Exercise:
Copy the material below verbatim, beginning at the line containing "Where should I" and continuing through the line containing "pos(169,245)", with both of those lines included.

Item-finding records:
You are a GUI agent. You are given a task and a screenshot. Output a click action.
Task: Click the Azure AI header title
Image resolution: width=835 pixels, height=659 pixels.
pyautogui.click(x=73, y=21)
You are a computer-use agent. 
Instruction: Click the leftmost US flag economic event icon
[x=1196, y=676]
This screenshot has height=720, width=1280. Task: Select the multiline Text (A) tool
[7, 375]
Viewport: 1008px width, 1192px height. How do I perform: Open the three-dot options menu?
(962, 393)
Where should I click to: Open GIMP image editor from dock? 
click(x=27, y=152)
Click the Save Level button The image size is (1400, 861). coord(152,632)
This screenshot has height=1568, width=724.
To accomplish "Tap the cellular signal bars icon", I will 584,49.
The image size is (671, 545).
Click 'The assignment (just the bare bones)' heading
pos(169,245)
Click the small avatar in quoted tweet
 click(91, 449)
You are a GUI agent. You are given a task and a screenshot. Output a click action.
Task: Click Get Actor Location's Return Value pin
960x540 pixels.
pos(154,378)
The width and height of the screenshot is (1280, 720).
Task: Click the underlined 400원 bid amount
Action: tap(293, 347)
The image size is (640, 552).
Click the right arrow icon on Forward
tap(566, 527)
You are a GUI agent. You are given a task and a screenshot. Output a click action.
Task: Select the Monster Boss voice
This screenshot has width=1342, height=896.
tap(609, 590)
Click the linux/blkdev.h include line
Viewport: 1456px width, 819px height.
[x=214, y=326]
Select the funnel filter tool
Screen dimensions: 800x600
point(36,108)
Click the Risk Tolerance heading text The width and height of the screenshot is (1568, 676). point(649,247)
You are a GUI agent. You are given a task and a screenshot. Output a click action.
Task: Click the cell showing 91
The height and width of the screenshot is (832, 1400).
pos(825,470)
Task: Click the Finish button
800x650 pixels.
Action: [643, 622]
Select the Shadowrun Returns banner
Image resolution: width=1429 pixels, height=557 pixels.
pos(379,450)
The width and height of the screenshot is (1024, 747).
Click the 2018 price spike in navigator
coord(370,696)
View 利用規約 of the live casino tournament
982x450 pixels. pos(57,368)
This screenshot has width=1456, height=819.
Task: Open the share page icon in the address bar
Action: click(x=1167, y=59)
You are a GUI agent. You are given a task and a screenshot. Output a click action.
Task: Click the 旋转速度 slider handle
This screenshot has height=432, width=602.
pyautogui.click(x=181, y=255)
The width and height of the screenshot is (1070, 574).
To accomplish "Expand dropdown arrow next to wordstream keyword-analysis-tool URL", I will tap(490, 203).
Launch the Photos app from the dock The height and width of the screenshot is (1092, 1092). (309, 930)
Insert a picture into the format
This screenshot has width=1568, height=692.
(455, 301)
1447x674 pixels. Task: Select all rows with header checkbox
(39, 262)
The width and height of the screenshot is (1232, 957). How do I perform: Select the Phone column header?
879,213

Solution to the problem:
Where should I click to: Open GIMP image editor from dock? 
click(x=27, y=152)
Click the Save Level button The image size is (1400, 861). coord(152,632)
This screenshot has height=1568, width=724.
To accomplish "Tap the cellular signal bars icon", I will 584,49.
The image size is (671, 545).
Click 'The assignment (just the bare bones)' heading
pos(169,245)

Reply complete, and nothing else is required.